Multi-line pattern looking for contained content in file

I stand corrected on the above…Encoding is the issue. If i open in notepad++

encoding shows UCS-2 Little Endian on the file that DOES NOT parse properly

and

UCS-2 LE BOM on the file that DOES.

I have tested converting back and forth on notepad++ and this is the issue.

powershell does not have an option that i have found to convert a file to UCS-2 LE BOM and i have tried each of the listed enumerators to convert and none will convert and parse properly.

 

The fix for this was not to write back to the same file i was pulling from…If i did it would purge the data…i had to run with out-file to a new file and encode it under unicode

gc -encoding unknown $file | out-file $new_file -encoding unicode

once i did this and ran my code it was running the counts properly

If posting code / text fails for you here, then setup up a free gist or GitHub account and post there and post the like here.

Hmm, I couldn’t see the encoding of a UCS-2 Little Endian (no bom) file in notepad++. It looks like with get-content there’s a $null between each letter. Notepad can handle unicode no bom but get-content can’t without specifying the encoding.

get-content -encoding unicode $file | select-string whatever

For future reference you can convert the file like this and output to the same file; the parentheses make sure the first part is done before the second part starts. The default for out-file is unicode anyway in PS 5. Set-content defaults to ansi, which should also be fine. PS 6 defaults to utf8 no bom with all commands. The code tags look like < pre > < /pre > with no spaces.

(get-content -encoding unknown $file) | set-content $file

Example of taking the initial 2 byte unicode BOM out of a file (utf8 bom is 3 bytes). FAQ - UTF-8, UTF-16, UTF-32 & BOM
You can see the bom (“FF FE”) in emacs hexl-mode or some other binary editor.

$file = 'hi.txt'
'hi there' | set-content -Encoding unicode $file
$bytes = [io.file]::ReadAllBytes($file)
[IO.File]::WriteAllBytes($file, $bytes[2..$bytes.length])
get-content $file | select-string ('h' + [char]$null + 'i')

h i   t h e r e

• **Dataset**:
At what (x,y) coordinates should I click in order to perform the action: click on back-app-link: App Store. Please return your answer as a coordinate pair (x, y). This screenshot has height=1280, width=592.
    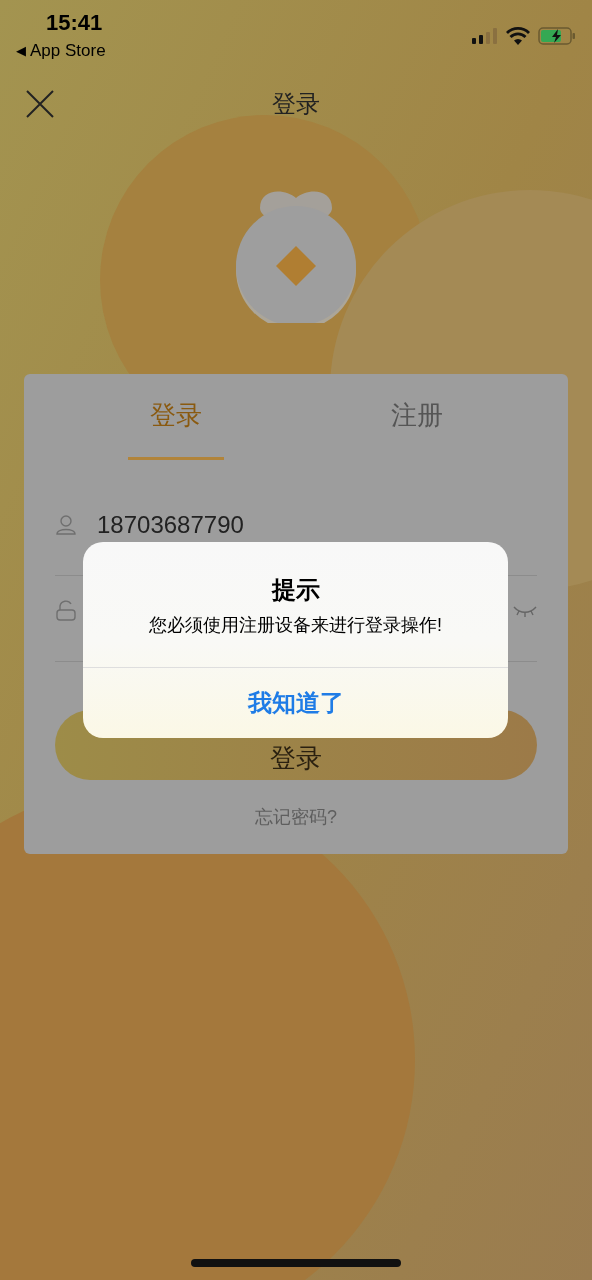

...

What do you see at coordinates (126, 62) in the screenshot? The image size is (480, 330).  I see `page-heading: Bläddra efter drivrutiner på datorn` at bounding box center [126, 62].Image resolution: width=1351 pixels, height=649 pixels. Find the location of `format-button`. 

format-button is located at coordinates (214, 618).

• **Task set**:
**A)** Answer these from the PowerShell encoding thread, one line each, labeled (i), (ii), (iii):
(i) What encoding does notepad++ show for the file that does not parse properly?
(ii) In PS 5, what is the default encoding for out-file?
(iii) Which bytes make up the BOM that can be seen in a binary editor?
**B)** Reproduce everything in the PowerShell encoding thread from "I have tested" down to "the like here.".
**C)** Summarize the PowerShell encoding thread in two sentences.

• **Per-task outputs**:
**A)**
(i) UCS-2 Little Endian
(ii) Unicode
(iii) "FF FE"

**B)**
I have tested converting back and forth on notepad++ and this is the issue.

powershell does not have an option that i have found to convert a file to UCS-2 LE BOM and i have tried each of the listed enumerators to convert and none will convert and parse properly.

 

The fix for this was not to write back to the same file i was pulling from…If i did it would purge the data…i had to run with out-file to a new file and encode it under unicode

gc -encoding unknown $file | out-file $new_file -encoding unicode

once i did this and ran my code it was running the counts properly

If posting code / text fails for you here, then setup up a free gist or GitHub account and post there and post the like here.

**C)** A parsing problem is traced to file encoding: the file notepad++ shows as UCS-2 Little Endian does not parse properly, while the one shown as UCS-2 LE BOM does. The fix was to read the file with get-content and write it with out-file to a new file encoded as unicode, and a reply adds that get-content can read such a file with -encoding unicode or convert it in place when the read is wrapped in parentheses.